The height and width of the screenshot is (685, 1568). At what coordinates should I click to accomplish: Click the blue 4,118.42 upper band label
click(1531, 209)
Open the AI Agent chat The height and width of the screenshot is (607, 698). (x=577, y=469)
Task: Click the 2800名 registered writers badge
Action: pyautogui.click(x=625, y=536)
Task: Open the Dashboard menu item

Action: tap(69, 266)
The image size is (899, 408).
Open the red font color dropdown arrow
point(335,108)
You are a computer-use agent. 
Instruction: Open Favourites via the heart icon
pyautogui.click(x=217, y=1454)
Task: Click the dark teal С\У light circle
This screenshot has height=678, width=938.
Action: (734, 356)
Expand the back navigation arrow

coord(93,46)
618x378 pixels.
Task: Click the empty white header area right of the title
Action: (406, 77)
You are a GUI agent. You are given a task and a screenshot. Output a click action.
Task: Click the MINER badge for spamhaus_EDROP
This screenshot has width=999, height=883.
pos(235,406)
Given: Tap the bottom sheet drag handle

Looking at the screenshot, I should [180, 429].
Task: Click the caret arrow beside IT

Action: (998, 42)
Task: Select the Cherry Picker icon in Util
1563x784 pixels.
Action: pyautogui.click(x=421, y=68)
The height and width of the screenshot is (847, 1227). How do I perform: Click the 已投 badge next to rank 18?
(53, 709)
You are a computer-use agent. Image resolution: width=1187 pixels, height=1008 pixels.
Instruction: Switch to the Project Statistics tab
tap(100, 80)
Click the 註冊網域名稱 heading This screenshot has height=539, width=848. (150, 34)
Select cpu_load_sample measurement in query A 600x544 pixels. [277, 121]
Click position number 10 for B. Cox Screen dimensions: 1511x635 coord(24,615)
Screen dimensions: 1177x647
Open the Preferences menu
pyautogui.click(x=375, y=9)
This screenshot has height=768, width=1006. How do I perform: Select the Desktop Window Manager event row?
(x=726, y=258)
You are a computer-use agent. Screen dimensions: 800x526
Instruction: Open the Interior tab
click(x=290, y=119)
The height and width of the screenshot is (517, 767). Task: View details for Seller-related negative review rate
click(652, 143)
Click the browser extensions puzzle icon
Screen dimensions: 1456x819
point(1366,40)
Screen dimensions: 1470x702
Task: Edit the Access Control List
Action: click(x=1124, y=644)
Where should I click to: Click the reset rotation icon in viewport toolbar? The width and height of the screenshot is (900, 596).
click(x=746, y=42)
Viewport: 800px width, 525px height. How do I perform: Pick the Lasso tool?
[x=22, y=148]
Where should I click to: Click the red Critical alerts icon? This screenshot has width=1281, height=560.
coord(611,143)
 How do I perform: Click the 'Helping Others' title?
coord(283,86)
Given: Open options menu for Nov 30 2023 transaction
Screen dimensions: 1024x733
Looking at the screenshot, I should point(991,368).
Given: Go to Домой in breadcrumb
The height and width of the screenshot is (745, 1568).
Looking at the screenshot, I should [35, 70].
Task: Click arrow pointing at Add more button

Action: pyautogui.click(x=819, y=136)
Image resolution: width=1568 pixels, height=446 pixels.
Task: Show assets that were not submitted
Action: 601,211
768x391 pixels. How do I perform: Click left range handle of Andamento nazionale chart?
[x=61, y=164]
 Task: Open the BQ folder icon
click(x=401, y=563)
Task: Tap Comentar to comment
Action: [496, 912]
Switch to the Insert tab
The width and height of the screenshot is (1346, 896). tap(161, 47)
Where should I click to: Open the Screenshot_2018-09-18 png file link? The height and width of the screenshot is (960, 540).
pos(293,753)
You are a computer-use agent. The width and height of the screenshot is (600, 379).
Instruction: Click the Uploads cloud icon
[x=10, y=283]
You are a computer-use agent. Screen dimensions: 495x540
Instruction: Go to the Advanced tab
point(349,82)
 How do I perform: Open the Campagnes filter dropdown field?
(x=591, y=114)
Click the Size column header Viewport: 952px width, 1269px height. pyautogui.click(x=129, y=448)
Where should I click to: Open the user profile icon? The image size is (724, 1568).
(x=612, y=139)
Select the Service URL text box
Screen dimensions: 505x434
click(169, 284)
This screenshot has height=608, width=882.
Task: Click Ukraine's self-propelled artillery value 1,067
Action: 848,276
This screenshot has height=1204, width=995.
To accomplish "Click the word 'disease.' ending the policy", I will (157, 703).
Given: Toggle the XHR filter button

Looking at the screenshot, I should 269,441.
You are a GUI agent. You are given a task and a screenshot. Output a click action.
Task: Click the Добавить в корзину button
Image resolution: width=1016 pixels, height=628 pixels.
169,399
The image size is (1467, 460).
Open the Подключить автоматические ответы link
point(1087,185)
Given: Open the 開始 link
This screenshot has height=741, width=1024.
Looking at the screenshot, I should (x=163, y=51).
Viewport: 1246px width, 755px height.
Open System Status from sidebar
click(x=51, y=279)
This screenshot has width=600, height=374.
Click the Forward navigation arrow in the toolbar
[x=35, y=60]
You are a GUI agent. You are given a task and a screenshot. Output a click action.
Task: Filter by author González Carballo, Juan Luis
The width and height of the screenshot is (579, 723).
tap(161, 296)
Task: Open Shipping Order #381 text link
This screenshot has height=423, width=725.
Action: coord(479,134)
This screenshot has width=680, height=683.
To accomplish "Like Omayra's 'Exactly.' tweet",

**ASSIGNMENT**
Count each line of the material that includes the string "computer", then give only the total.

**TASK ANSWER**
5